Avelino Garrido se comía los mocos cuando era un crío. Más tarde comenzó con la manía de morderse las uñas. Un vicio tonto. Después siguió con las cutículas y los padrastros, luego con la piel dura adyacente a cada lado de la uña. Los dedos se le pusieron como porras.
Un día se percató de que estaba mordiéndose los labios. Se hallaba en el cine viendo una película de suspense. Había unos malos muy malos, de esos con sombrero y vestidos con traje negro, metidos todos dentro de un sedán también negro. Y perseguían a una joven rubia, muy guapa por cierto, que corría despavorida por la calle.

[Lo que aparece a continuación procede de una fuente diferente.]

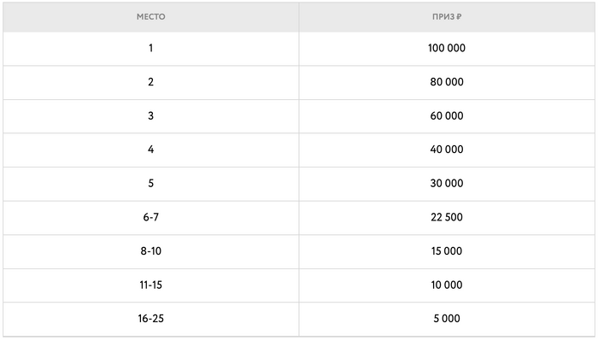This screenshot has width=598, height=341.
Task: Click the 8-10 place range cell
Action: point(150,252)
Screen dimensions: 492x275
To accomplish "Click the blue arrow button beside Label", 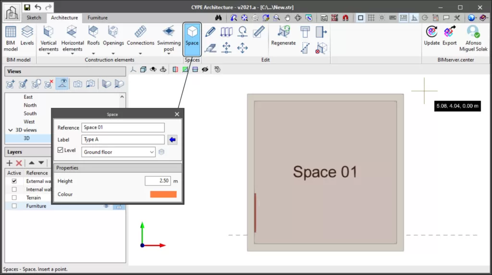I will pyautogui.click(x=172, y=140).
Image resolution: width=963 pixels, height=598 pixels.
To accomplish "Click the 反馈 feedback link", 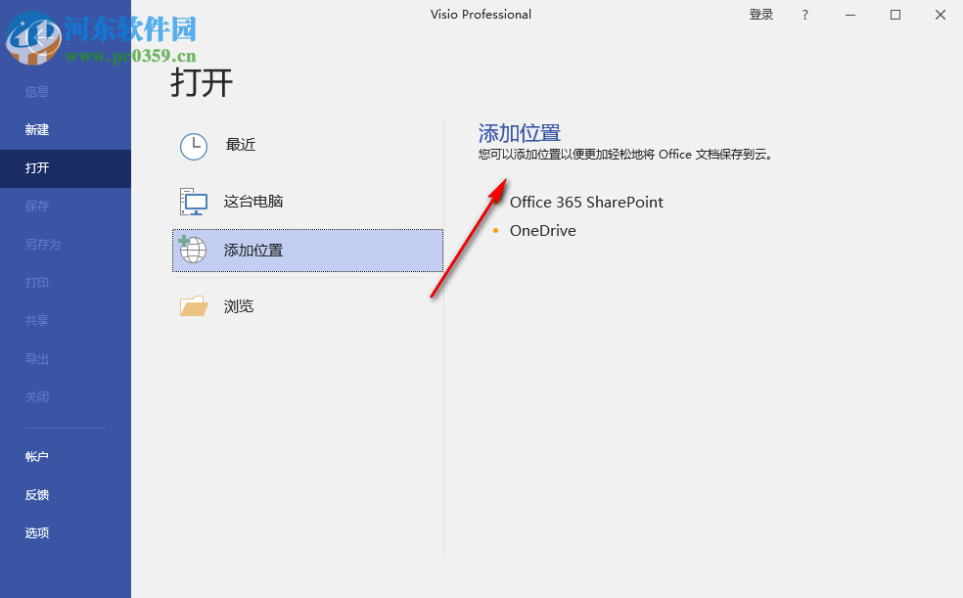I will [36, 494].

Era de noche y no había un alma. Solo se oía el chirriar de los neumáticos en los adoquines y el taconeo frenético de la moza que huía a la desesperada. La persecución de la chica por aquellos mafiosos le producía desazón. Tanta que, cuando se quiso dar cuenta, se había hecho sangre al arrancar jirones de piel reseca de los labios con la ayuda de su dentadura.

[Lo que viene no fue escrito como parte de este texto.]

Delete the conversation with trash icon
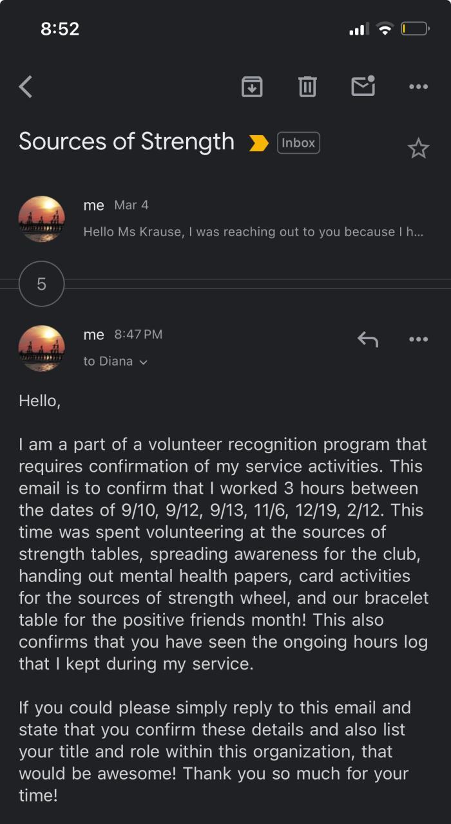The height and width of the screenshot is (824, 451). tap(307, 86)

Una noche, tras ducharse, comenzó a cortarse las uñas de los pies y no pudo reprimir sus impulsos. Dejó la tijera a un lado y comenzó a mordérselas con sus propios dientes. Al tirar en exceso de una de ellas, la del dedo gordo del pie izquierdo, como estaba muy dura, se rajó por donde no debía, arrancándose la mitad y dejando al aire la pulpa blanquecina de debajo. Se hizo sangre. No quedó ahí la cosa, pues del esfuerzo que hizo se partió también uno de los incisivos, tragándose sin pretenderlo un fragmento del mismo.
Un día fue a un restaurante con su amigo Juan.

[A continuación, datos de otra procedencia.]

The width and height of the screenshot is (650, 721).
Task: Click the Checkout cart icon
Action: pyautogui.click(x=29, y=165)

Su amigo pidió un chuletón de buey, poco hecho. Y él un plato de pasta con queso rallado. Mientras el amigo daba buena cuenta de la carne y con el cuchillo dejaba aflorar un interior rojizo y sanguinolento, le dijo:
—No sé cómo podéis comeros la carne medio cruda. Yo, últimamente me estoy volviendo casi vegano: pasta, arroz y ensaladas, sobre todo.